Interferometry must be a pretty good idea. Everyone does it.

Many years ago, I read a cool article about very long baseline interferometry (VLBI). This is a technique where very sensitive radio telescopes are positioned on opposite sides of the world and are trained on a powerful and very distant radio source, such as a quasar. Quasars are thought to be some of the oldest and brightest galaxies in the universe. They're in the same position in the sky throughout the years because they're so far away.

VLBI is used to image very distant sources.
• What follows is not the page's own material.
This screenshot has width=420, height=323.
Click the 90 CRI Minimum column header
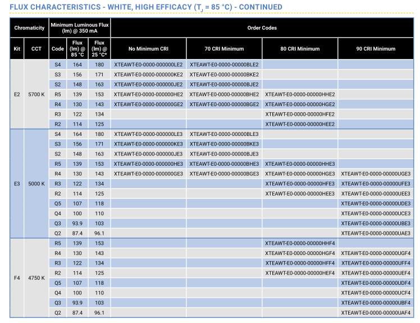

As the entry for the subject in Wikipedia says, "This allows observations of an object that are made simultaneously by many radio telescopes to be combined, emulating a telescope with a size equal to the maximum separation between the telescopes." The idea is to simulate the biggest telescope in the world by using the size of the world to do it.

The article that I read years ago taught me that VLBI can be used to measure the rotational speed of the earth, that the speed of the earth's rotation changes with respect to the speed of the global jetstream, and that the shape of the earth can be measured very accurately with VLBI. The example in that article used two telescopes.

What I find interesting is that, as far as I know, all vertebrate animals have two eyes. Two eyes use a form of interferometry. The brain takes two simultaneous images or streams of images that can be used to calculate it's relative position in space and time. Somewhere, long ago, I learned that the brain uses two eyes to calculate distance within about 10 feet. For everything beyond that the brain uses one eye.

By the same token, many years ago, Scientific American ran an article about how owls hear. Owls are nocturnal creatures and have each ear pointed in a different direction. They can use their ears to listen for their prey and pinpoint it's location in the dark. This again, is a form of interferometry. The brain uses two different signals to determine the location of an object, like a mouse.

We have been graced with two eyes and two ears, probably for redundancy just so that we can see and hear if we lose one. But as we have evolved, it seems Nature has found unique benefits to having two ears and two eyes. One of them being a way to fix the location of things we see and hear. Nice work, Mother Nature.